How it is any different for a defense attorney, State’s Attorney or a Judge to offer to the accused an opportunity for the offense to not be entered into the public record after a brief probationary period and a sizable fee?
- VanillaMan - Tuesday, Mar 23, 10 @ 3:18 pm:
Illinois has been a corrupted state for a very long time. The difference between it and the Soviet Union is how much money is available in the community pot to cover up the corruption.
During flush times, we often don’t see this kind of attitude. Citizens are employed, roads are paved and children are learning, so this tampers down the cynicism which searches and does business with the ethically challenged.
Today, we are no longer flush with cash. It is like draining an old canal. When the water is gone, you see all the junk, debris and bodies. This is where we are today in Illinois. The solutions are to either demand more cash from Illinoisans to fill the canals to the level where you don’t see the garbage lying at it’s bottom, or you clean out the canal by removing the garbage and ensuring that no more garbage is allowed to be dumped into the canal.
In Lincoln’s time, Illinois was broke. Thanks to Governor Ford at the time, Illinois avoided total bankruptsy. You get corruption when a state is broken, as has been and currently is the case, with Illinois.
I have lived in Colorado where this kind of stuff is not tolerated. In Kansas where I lived, this stuff is not tolerated. In Germany where I lived, this stuff is definately not tolerated. Illinois accepts it because it has a broken, bankrupted state government, and has had to endure this situation during economic downturns throughtout the state history.
- jaded voter - Tuesday, Mar 23, 10 @ 3:23 pm:
Pat Robertson you’ve been spending too much time at the 700 club and reading comedians like Grover Norquist.

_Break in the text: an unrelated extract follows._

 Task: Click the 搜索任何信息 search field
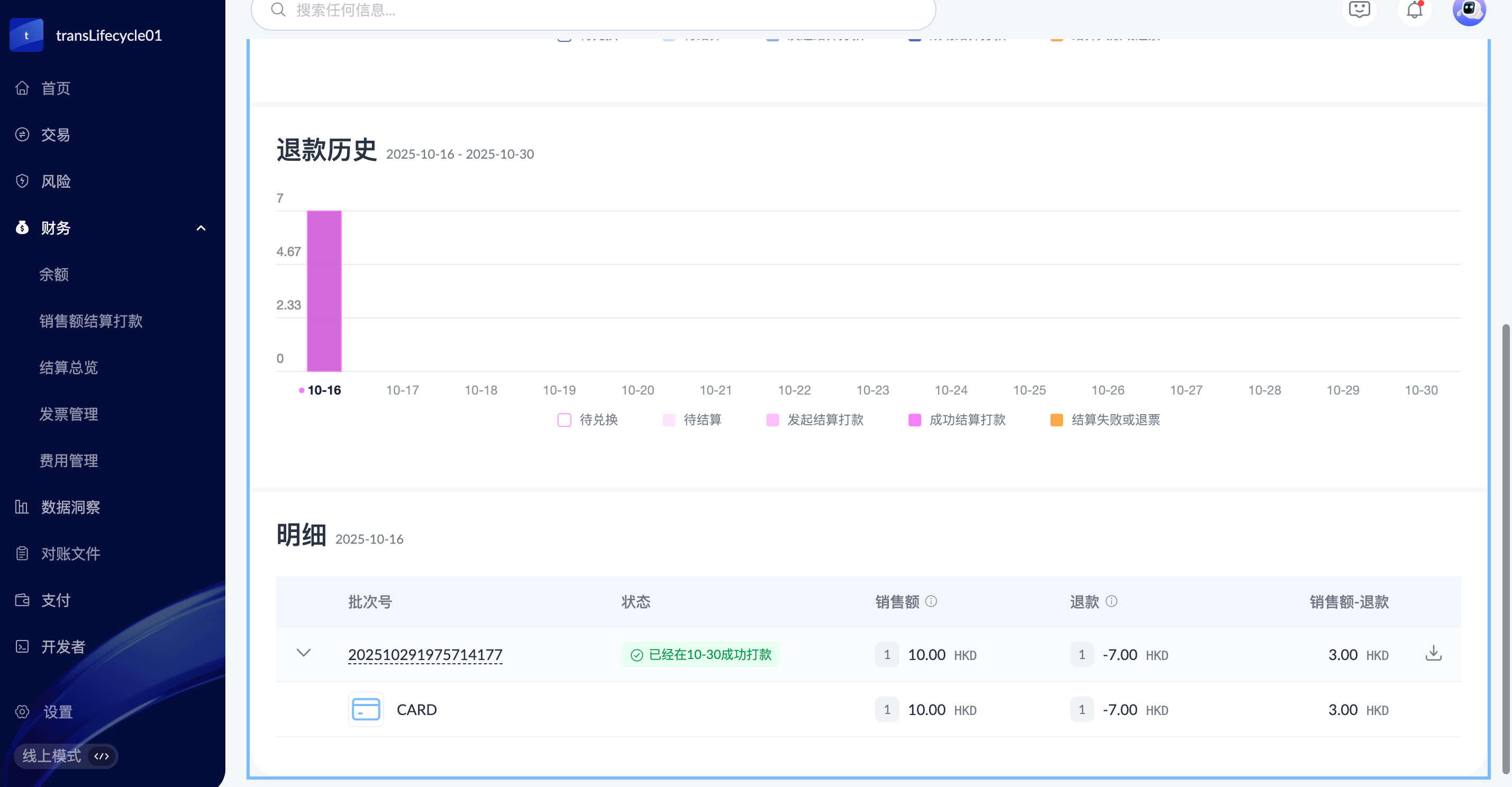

- jaded voter - Tuesday, Mar 23, 10 @ 3:25 pm:
Well said Pale man.
- cermak_rd - Tuesday, Mar 23, 10 @ 3:32 pm:
I agree with YDD that pulling strings is different from bribery. I had a BIL at one time that was an attorney. I also have a niece. She was convicted (confessed) of a violent assault on someone and got probation plus had a criminal record. My BIL, upon noticing that one of the judges had won a higher seat, approached that judge about getting the criminal record expunged. Because the judge was in a good mood, because he won and the case did not involve any permanent injury to the victim, he acquiesced.
Now in this case no money exchanged hands between my niece and my BIL. Ethical? Not so sure. Bribery? No. Pulling strings? Definitely.
- wordslinger - Tuesday, Mar 23, 10 @ 7:32 pm:
That’s right, VMan, Illinois is just like the Soviet Union. You’re a perfect example: an obviously do-nothing government employee who can’t even spell.
You tea-partiers have no appreciation for the life you have in the United States. You have more freedom and more material wealth than 99% of the people who ever walked the planet.
- Park - Tuesday, Mar 23, 10 @ 8:52 pm:
Lived in Michigan for 24 years, moved to Missouri for 6, then here. Compared to those states, Illinois is very corrupt. Are there worse? probably. But people who grow up here assume that this kind of government is normal. It’s not. It’s really, truly, banana-republic bad.
Thompson was gov when I came here. Couldn’t believe he was really an R. I really think that most of the politicians I’ve seen, R or D, still follow the ‘old daley’ model. I was convinced that Pate Phillips, the last of the legislative opposition leaders, was really a CCD who moved to Du Page and carried on the same process.
You all hate Brady. I see him as the first ‘real’ R here since I moved in. Probably means he won’t make it. Pass the bananas.